Beside the macros to conveniently read and write EEProm data, there is also a macro to check if the content that should reside in the EEProm exceed its maximum capacity.
To make these macros macros work, you must define a structure that wraps everything you need to store in EEProm as a pointer to address 0.
struct mydata
{
int a;
long b;
} * EE = 0;
eEE_CHECKSIZE(*EE);
The macro eEE_CHECKSIZE will fail with an error message, when the total size of the structure exceeds the maximum EEProm capacity. The error message however is a bit cryptic. It says something like "overflow in array dimension" - but that is much better than running into funny problems at runtime anyway.
Reading and writing the tokens in EEProm then will become merely a childs play without the hassle of computing addreses and data sizes:
eEE_WRITEN(EE->b, 1234L);
int i = eEE_READN(EE->a);
Sometimes you need to store values quite often and will run into the 100k write cycles limits in a couple of hours or even minutes. To circumvent this, you would need to distribute the writes to single EEProm cell equally over a bunch of bytes. This is where the round robin macros come in. With the following definition (inside the EE struct depicted above):
struct mydata
{
int a;
long b;
eEE_rrint7_t(myRRI,200);
} * EE = 0;
you creat an array of 200 8-bit integers where the MSB is used as a flag which one is the current one. To access the current value, the macros
eEE_WRITERRI(value, EE->myRRI);
int8_t value = eEE_READRRI(EE->myA);
will write resp. read the value stored and extend the life time of your EEProm by a factor or 200/2 thus at least 100k*200 = 20mio write operations or even more, because the library still will take care not to overwrite the target with the same value. Besides the 7-bit integer, there are version for 15 and 31 bit as well.
The same approach can be extended to more complex data types than just integer values. For this to work, you wrap your data in a struct as you please and use the macro as follows:
typedef struct { int a; int b; } mystruct;
struct mydata
{
int a;
// ...
eEE_rrstruct(myStruct,10,mystruct);
} * EE = 0;
Reading and writing the structs is provided by the macros
mystruct toBeSaved = { a:111, b:222 };
eEE_WRITERRS(toBeSaved, EE->myStruct);
mystruct readFromEE;
eEE_READRRS(EE->myStruct, readFromEE);
In this case, because a comparison might be quite time consuming for large structs, no check is performed if current and future values do match, but new values written always. (however, in terms of single bytes, the checks will still be performed in the next array entry that is about to become the current one).
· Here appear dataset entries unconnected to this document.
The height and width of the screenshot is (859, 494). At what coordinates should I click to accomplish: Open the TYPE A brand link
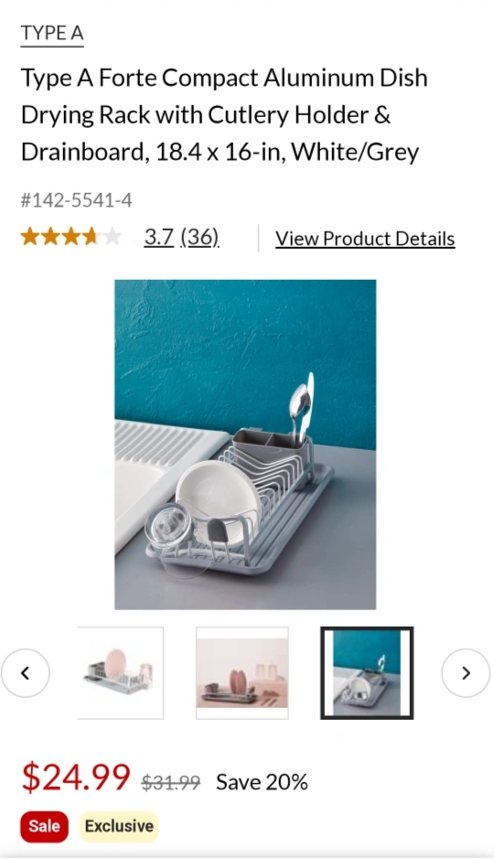click(52, 34)
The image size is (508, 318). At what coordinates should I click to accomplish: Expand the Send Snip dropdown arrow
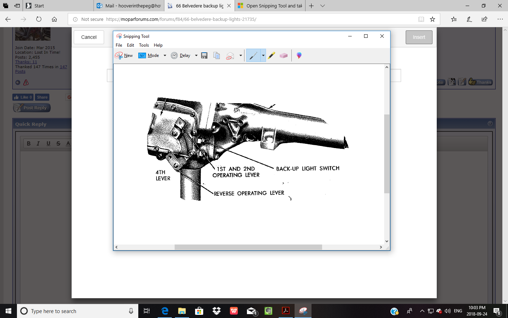click(241, 55)
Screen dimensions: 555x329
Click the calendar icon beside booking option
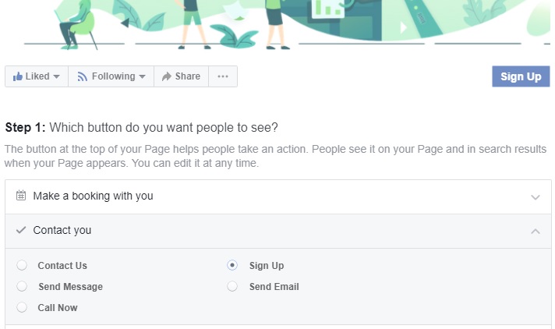[21, 196]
Last but not least there is a macro that actually is kind off-topic, because it does not deal with data in EEProm but in Flash. However, because it is very useful to circumvent RAM limitations, when your sketch grows larger on the one hand, and it is too tiny to put it into a separate library, I nevertheless included it in to this class.
When you put lots of Serial.print("Some static text") into your program you will run into apparently non-deterministic behavior of your code or your sketch even town start at at. The reason is that string like that will reside in RAM and eat up this memory for your program code. The macro PPRINT() will put these strings into flash. (Actually they have been there anyway and copied into RAM at boot time). Just use
PPRINT("Some static text")
whenever you need to output some static string instead of Serial.print(). This should significantly reduce RAM use if you have lots of these string. You can check the effects with the "avr-size" command line tool included in your Arduino environment. There is a nice tutorial here:
http://www.leonardomiliani.com/2012/come-sapere-loccupazione-di-ram-del-proprio-sketch/?lang=en
Note that the PPRINT macro will cause many compiler warnings regarding non-initialized data. You safely ignore this since it is due to a gcc bug which probably might get fixed in the future.